Hemal Kheri is a small village located in [8 km] Ramganj Mandi Tehsil of Kota, Rajasthan with a total of 117 families Living. The Hemal Kheri village has a population of 556 of which 295 are males and 261 are females as per Population census 2011.

In Hemal Kheri village population of children with age 0–6 is 63 which makes up 11.33% of the total population of the village. Average human sex ratio of Hemal Kheri village is 885 which is lower than the Rajasthan state average of 928. Child sex ratio for the Hemal Kheri as per census is 1250, higher than Rajasthan average of 888.

Hemal Kheri village has a higher literacy rate compared to Rajasthan. In 2011, the literacy rate of Hemal Kheri village was 70.18% compared to 66.11% of Rajasthan. In Hemal, Kheri Male literacy stands at 84.27% while the female literacy rate was 53.54%.
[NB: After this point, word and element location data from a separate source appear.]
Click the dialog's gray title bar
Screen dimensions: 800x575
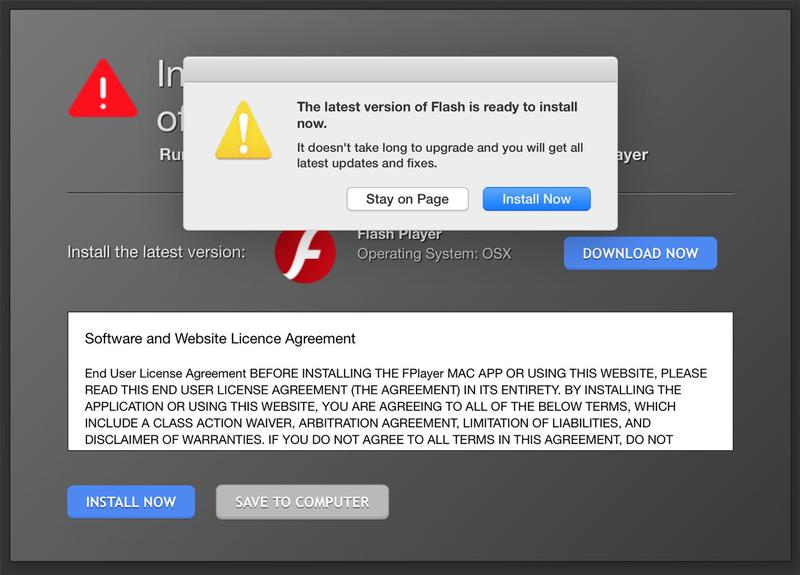tap(400, 70)
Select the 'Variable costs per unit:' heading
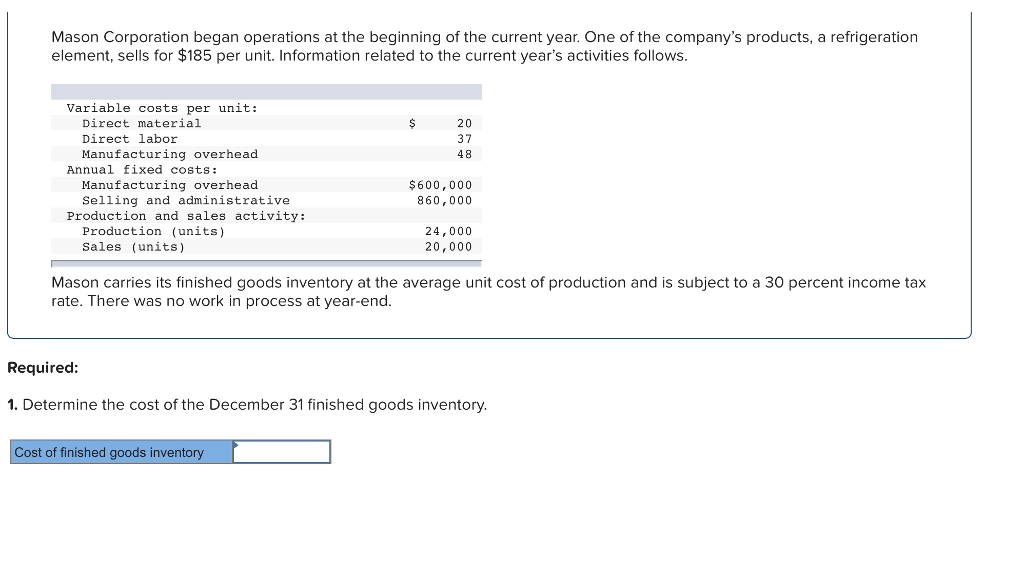1024x574 pixels. click(162, 108)
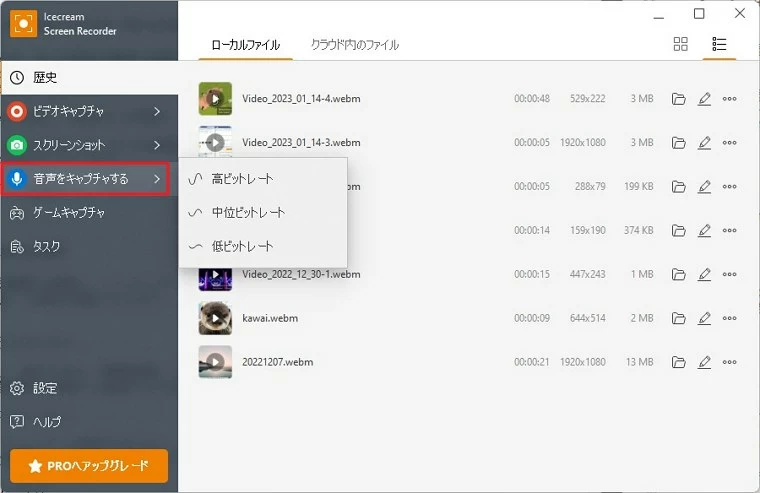Pick 低ビットレート audio quality
The image size is (760, 493).
coord(242,246)
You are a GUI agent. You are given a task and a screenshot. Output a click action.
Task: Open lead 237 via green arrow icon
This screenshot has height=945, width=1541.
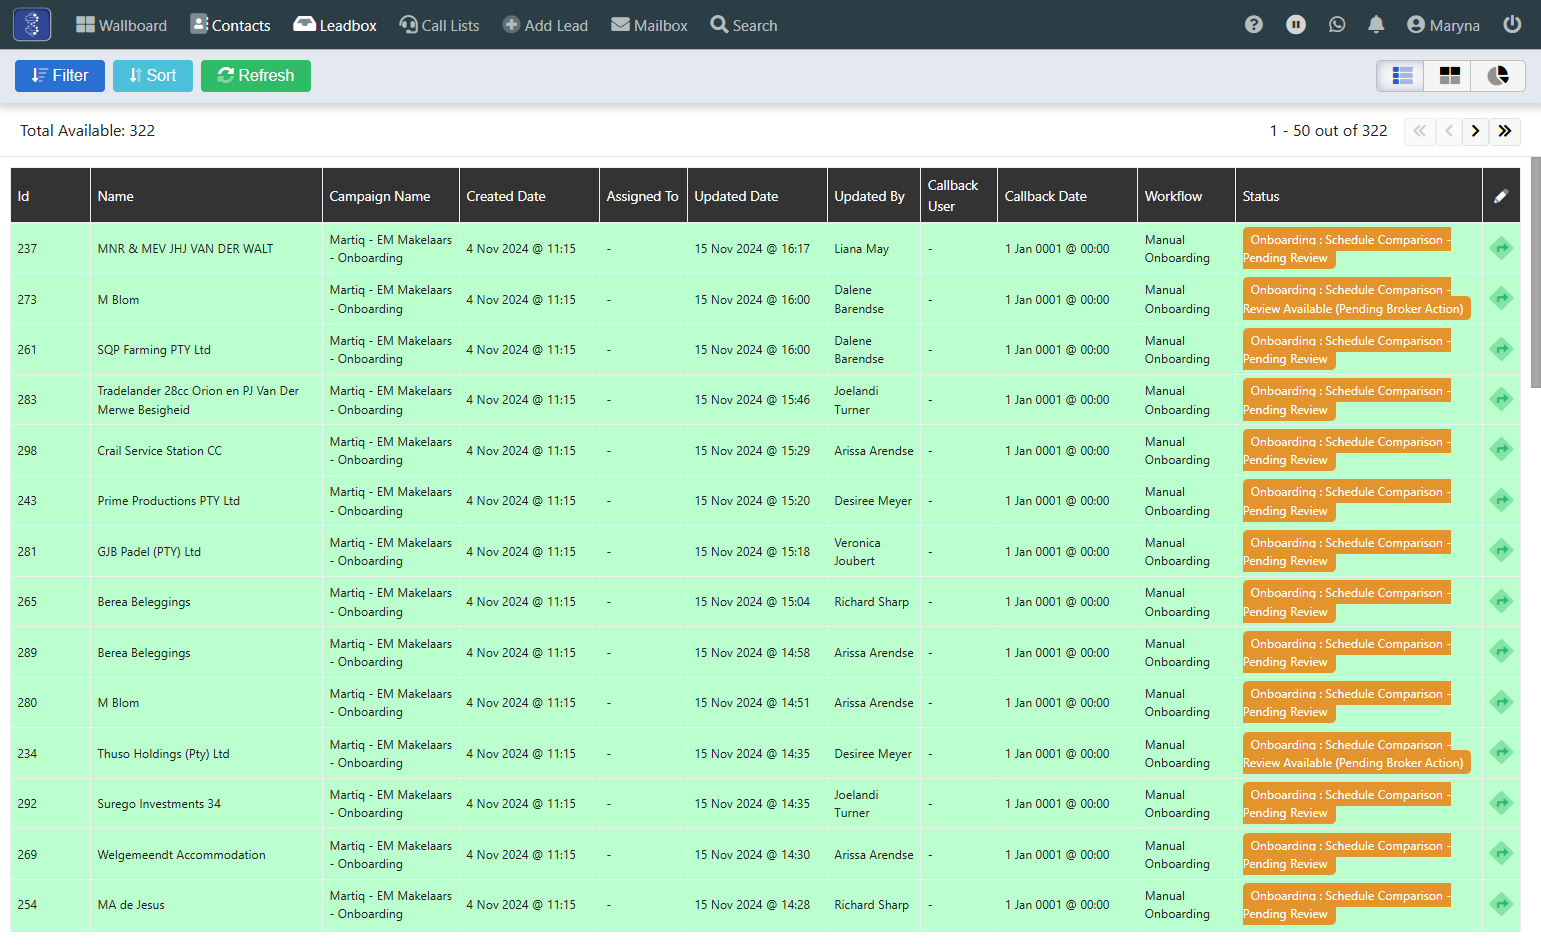tap(1501, 248)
As per the constitution of India and Panchyati Raaj Act, Hemal Kheri village is administrated by Sarpanch (Head of Village) who is elected representative of the village.

== Demographics ==
The village is home to 556 people by providing details of census of INDIA, among them 295 (53%) are male and 261 (47%) are female. 1% of the whole population are from general caste, 29% are from scheduled caste and 70% are scheduled tribes. Child (aged under 6 years) population of Hemal Kheri village is 11%, among them 44% are boys and 56% are girls. There are 117 households in the village and an average of 5 persons live in every family.

== Languages ==
Rajasthani and Hindi

== Sports ==
The village is generally known for cricket, but the children also play a number of games like football, badminton, hockey, long jump etc. However, there is no such facility for the youth which is not great for the talented sportsmen.

== Transport ==
The motorcycle is the main vehicle of transportation however there are many cars and tractors. There are few public means of transport like
Train: 3 km at Jhalawar Road and 8 km Ramganj Mandi
Bus 8 km Ramganj Mandi, Flight 80 km Kota.

== Literacy ==
Total 346 people in the village are literate, among them 225 are male and 121 are female. Literacy rate (children under 6 are excluded) of Hemal Kheri is 70%. 84% of male and 54% of the female population are literate here. Overall literacy rate in the village has decreased by -6%. Male literacy has gone down by -8% and the female literacy rate has gone down by -4%.